■ Tasks to perform:
**1.** Reproduce the part of the color saturation text that opens with the words containing "Because saturation depicts" and closes with "that of saturation.", renaming "yellow ochre" to "raw sienna" wherever it occurs.
**2.** In the text on color saturation, how many rows and columns does Photoshop's color picker contain?

■ Provided text:
What is Saturation? | Exploring the Art & Science of Color Saturation

What Is Saturation?

Saturation tends to be the hardest component of color to understand. After reading this post you’ll have a clear understanding for what is saturation.  You’ll finally grasp how to see and use saturation in your everyday artwork!

In this series:

What is Saturation

Saturation describes the purity of a color and along with hue and value it represents one of the three properties of color. There are many terms used to describe saturation. Sometimes you will hear artists describe a color as being “dull”. These artists are referring to color that has a decreased saturation or has been desaturated.

Desaturation is not a term you’ll find in the dictionary but is used often by artists.  Desaturation is a term used to describe color that is less than saturated, color that has been dulled down.

Synonyms to Saturation:

  • Dullness
  • Intensity
  • Chroma

Learning To See Saturation

Because saturation depicts how pure or intense a color is it is best to talk about saturation in a comparative sense.  Look at the photograph below. 

Which color sample is more highly saturated? A skilled painter knows that cadmium yellow light is a more saturated yellow when compared to yellow ochre. 

Hopefully you’re starting to understand what saturation is through this simple visual example, but let’s continue…

yellows: ochre vs. cadmium

Notice that we are referring to the difference in saturation between the two colors, not how light or dark these colors are.

It’s true that the yellow ochre is slightly darker in value when compared to the cadmium yellow light. However, we could add white to the yellow ochre to make it the same exact value as the cadmium yellow light. Then, their only difference would be that of saturation.

Art Teacher Tip: Having your art students create a saturation matrix (see image below) with paint or colored pencils is a great exercise for learning about saturation. You can download a free saturation matrix on the resources page.

Learning Color Saturation: Saturation Matrix

A saturation matrix is also what you get when you pull up the color picker in Adobe’s Photoshop or Illustrator graphical editing software.

While the saturation matrix above contained 5 rows and 5 columns PhotoShop’s color picker contains 256 rows and 256 columns. Wow, that’s a lot of color! That’s also the reason it looks like a smooth gradation.

■ Recorded information:
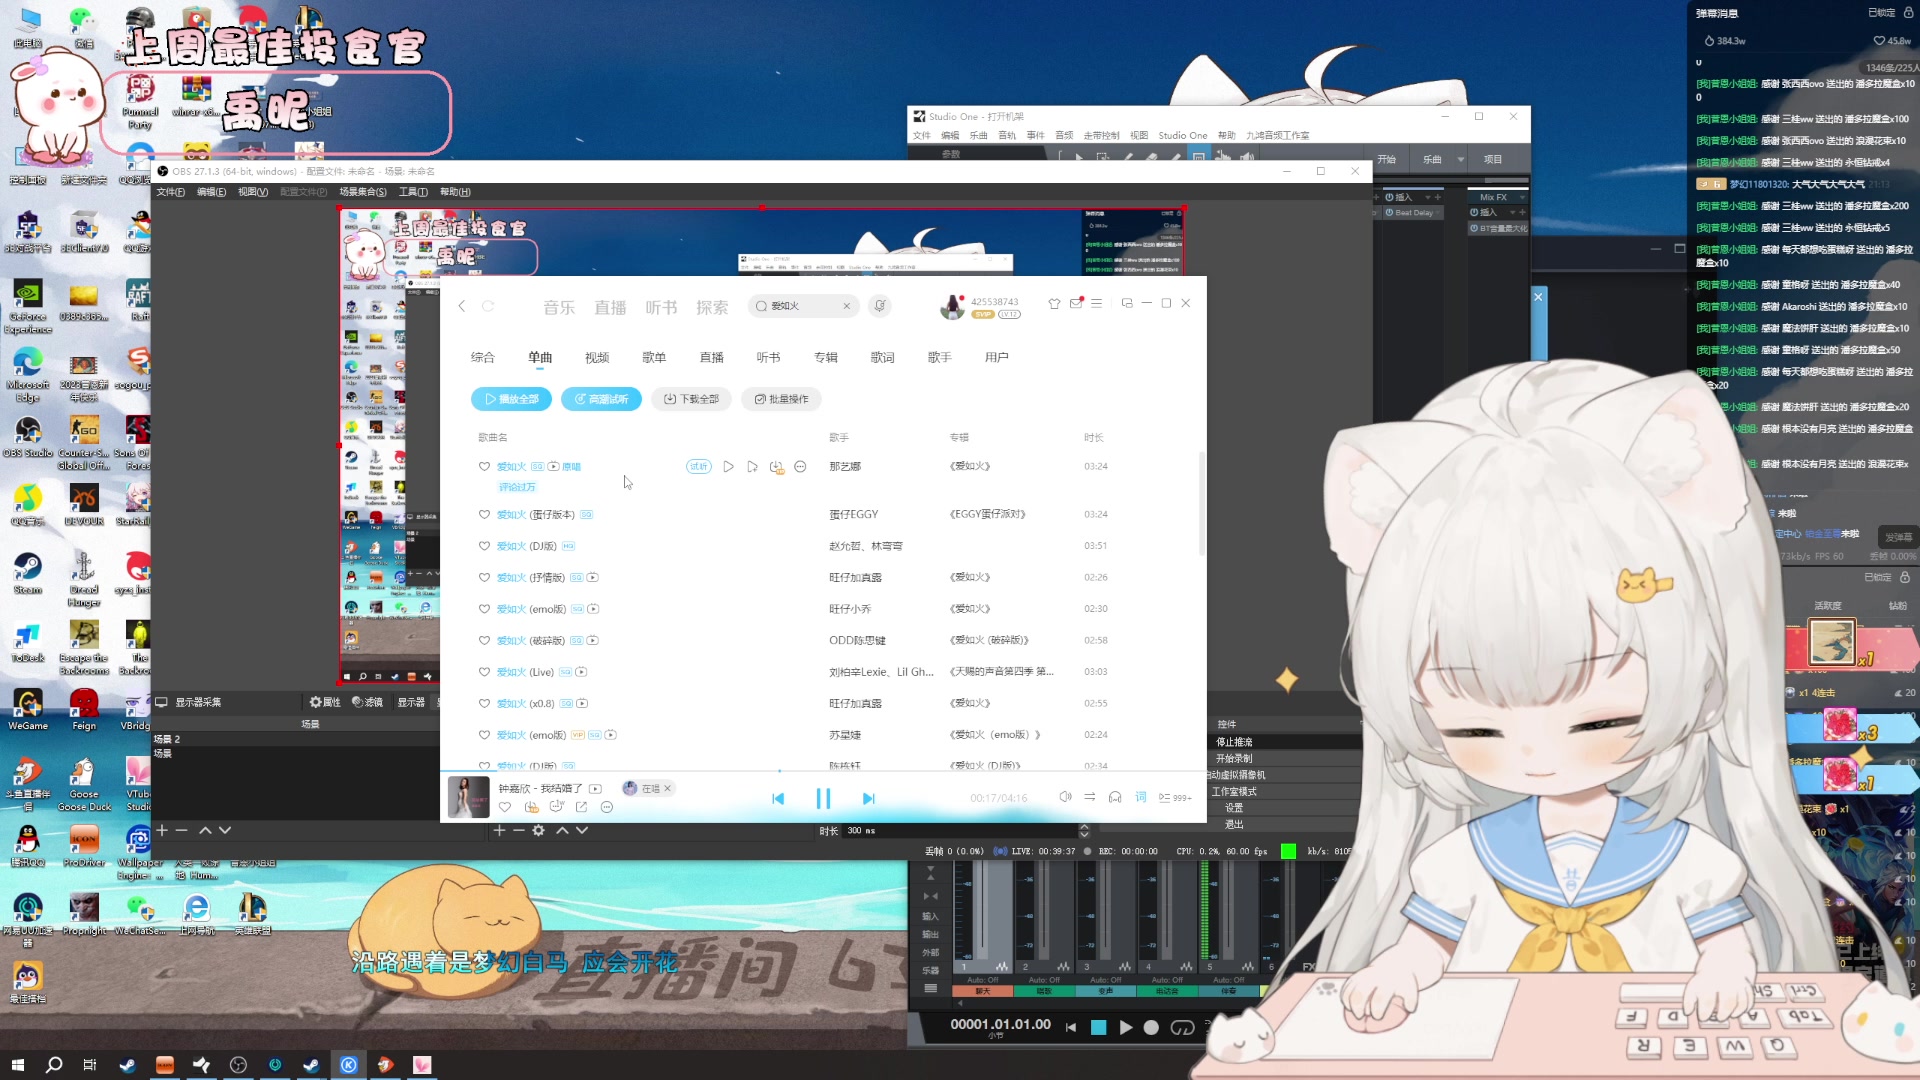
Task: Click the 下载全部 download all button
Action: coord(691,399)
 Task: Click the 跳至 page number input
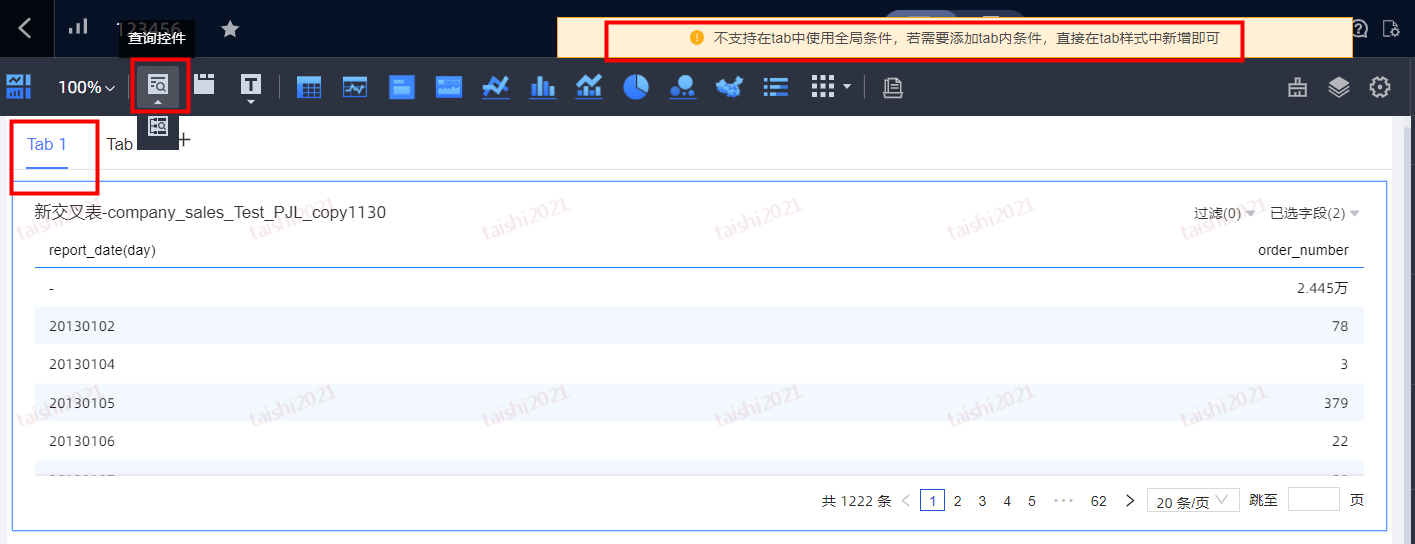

■ The answers:
**1.**
Because saturation depicts how pure or intense a color is it is best to talk about saturation in a comparative sense.  Look at the photograph below. 

Which color sample is more highly saturated? A skilled painter knows that cadmium yellow light is a more saturated yellow when compared to raw sienna. 

Hopefully you’re starting to understand what saturation is through this simple visual example, but let’s continue…

yellows: ochre vs. cadmium

Notice that we are referring to the difference in saturation between the two colors, not how light or dark these colors are.

It’s true that the raw sienna is slightly darker in value when compared to the cadmium yellow light. However, we could add white to the raw sienna to make it the same exact value as the cadmium yellow light. Then, their only difference would be that of saturation.

**2.** 256 rows and 256 columns.